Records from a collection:
....

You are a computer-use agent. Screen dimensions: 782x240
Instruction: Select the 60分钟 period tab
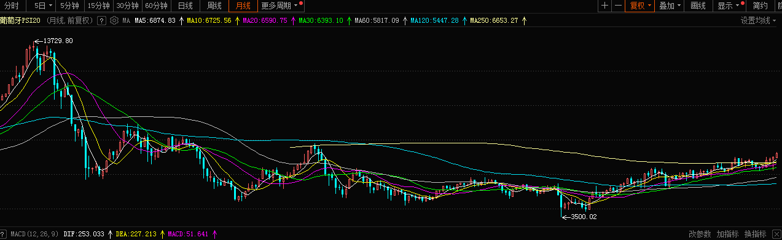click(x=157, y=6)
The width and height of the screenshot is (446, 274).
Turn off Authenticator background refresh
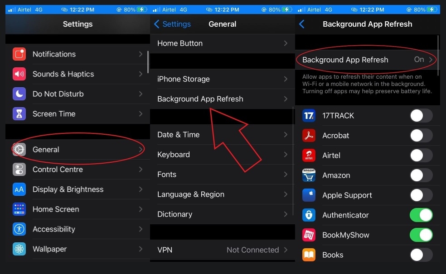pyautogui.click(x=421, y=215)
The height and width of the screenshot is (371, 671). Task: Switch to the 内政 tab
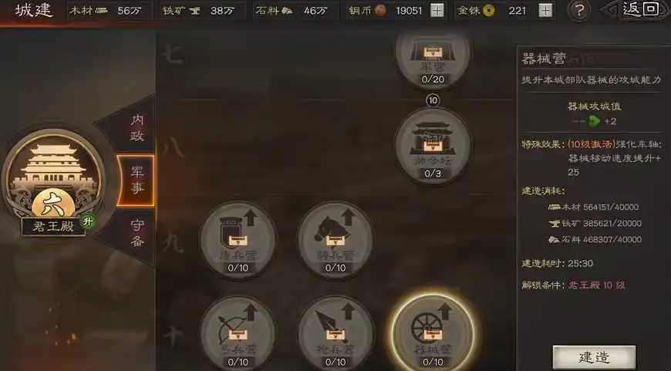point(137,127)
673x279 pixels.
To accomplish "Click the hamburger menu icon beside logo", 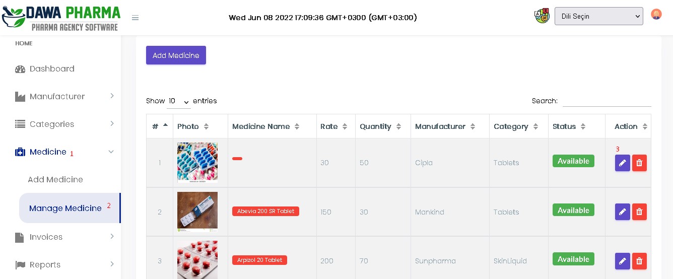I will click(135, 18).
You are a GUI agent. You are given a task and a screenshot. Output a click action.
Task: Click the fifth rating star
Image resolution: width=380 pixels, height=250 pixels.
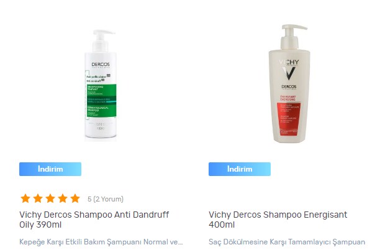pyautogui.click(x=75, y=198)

....

Within the records above, count the lines that hold the word "agent" and give only that number.

OUTPUT BELOW:
2